Selected passage:
○ ○ ○ ○ ○ ○ ○

My favorite part about asking people for their list of ten essential baseball books was not learning that "Ball Four" or "Glory of Their Times" are so popular. We already knew that. What really turned me on were the titles I had never of like Man on Spikes, or the ones that I knew precious little about like The Celebrant and The Great American Baseball Card Flipping, Trading and Bubble Gum Book. I was over at Jay Jaffe’s new crib in Brooklyn last Friday and he showed me his copy of the card book which looks like terrific fun.  Dig this:

 

"Earl Torgeson’s two favorite activities were fist-fighting and breaking his shoulder, both of which he did whenever he got the chance. On the back of this card it says, "Torgy likes a good practical joke" – which is the biog writer’s subtle way of suggesting that he enjoyed knocking people’s teeth out. He is probably also the only left-handed hitting first baseman over 6’2" who ever stole 20 bases in one season."

 Brendan C Boyd and Fred C. Harris.

 

Back to the essentials…here is Derek Jacques’ list, which I accidentally lost and did not post with the original ballots:

Bill James, Politics of Glory — Wonderful exercise in applied sabermetrics: James takes a dash of numbers, a huge dollop of historical research, and systematically ticks off the problems with baseball’s most revered institution.

Steve Goldman, Forging Genius — Has all the things you’d expect in a bio–fun anecdotes, character sketches, historical details–and throws in a strong dose of logic on top of it, to explain how Casey Stengel became the guy that led the Yankees to all those pennants. I suspect it would be interesting to read this back-to-back with the next book, because the authors’ styles are so different.

David Halberstam, Summer of ’49 — It’s like the movie Apollo 13: even if you know exactly how the 1949 pennant race ended, you still probably won’t be immune to the suspense that Halberstam builds up in this book. Essential read for Yankee fans.

○ ○ ○ ○ ○ ○ ○

Entries provided:
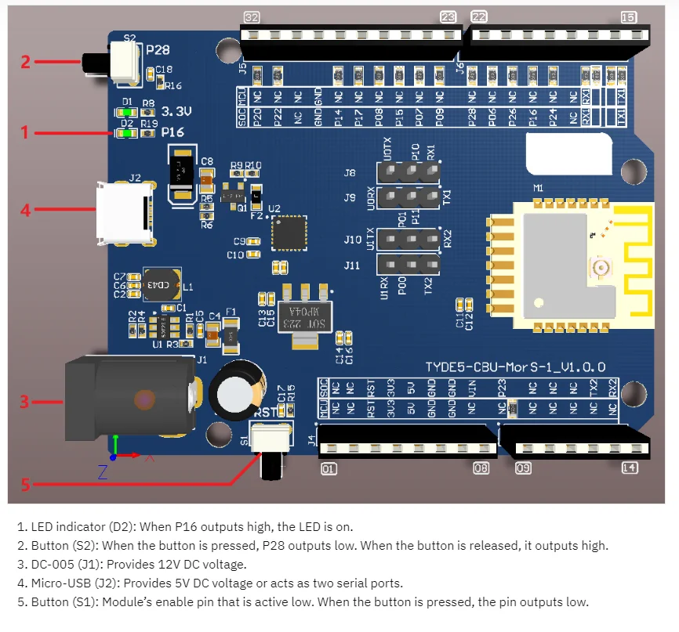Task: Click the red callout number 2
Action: [24, 60]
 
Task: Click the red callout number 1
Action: [24, 133]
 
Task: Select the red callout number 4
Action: [24, 210]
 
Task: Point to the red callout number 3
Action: [24, 402]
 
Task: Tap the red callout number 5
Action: [24, 485]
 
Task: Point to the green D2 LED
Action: [126, 133]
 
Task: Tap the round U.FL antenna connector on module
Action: [604, 269]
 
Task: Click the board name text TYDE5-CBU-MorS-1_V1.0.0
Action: [515, 367]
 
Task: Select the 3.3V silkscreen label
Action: [177, 110]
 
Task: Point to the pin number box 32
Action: [252, 17]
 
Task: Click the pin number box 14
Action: [629, 468]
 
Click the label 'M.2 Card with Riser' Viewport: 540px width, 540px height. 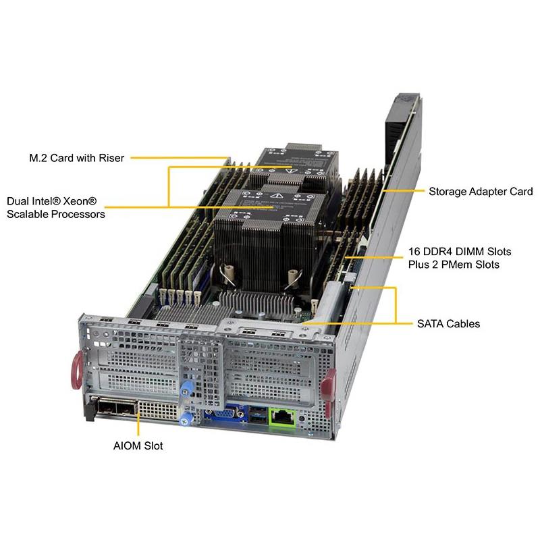point(76,158)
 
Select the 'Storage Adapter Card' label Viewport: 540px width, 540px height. point(481,192)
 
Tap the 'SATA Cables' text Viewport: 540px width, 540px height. point(448,324)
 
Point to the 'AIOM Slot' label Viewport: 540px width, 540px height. point(138,446)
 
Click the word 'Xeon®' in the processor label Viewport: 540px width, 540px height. point(80,201)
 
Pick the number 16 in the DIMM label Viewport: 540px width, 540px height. point(414,252)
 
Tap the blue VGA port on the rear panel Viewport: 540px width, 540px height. point(225,413)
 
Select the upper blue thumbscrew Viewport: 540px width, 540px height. point(186,389)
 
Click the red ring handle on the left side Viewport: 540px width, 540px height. point(76,370)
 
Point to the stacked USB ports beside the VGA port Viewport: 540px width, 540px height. point(258,414)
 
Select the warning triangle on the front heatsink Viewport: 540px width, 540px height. point(276,196)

○ ○ ○ ○ ○ ○ ○

Tasks:
A - In the baseball books piece, which movie is Summer of ’49 compared to?
B - Quote everything in the baseball books piece from "Bill James, Politics" down to "most revered institution.".
This material isn't needed here.

Answers per task:
A - Apollo 13.

B -
Bill James, Politics of Glory — Wonderful exercise in applied sabermetrics: James takes a dash of numbers, a huge dollop of historical research, and systematically ticks off the problems with baseball’s most revered institution.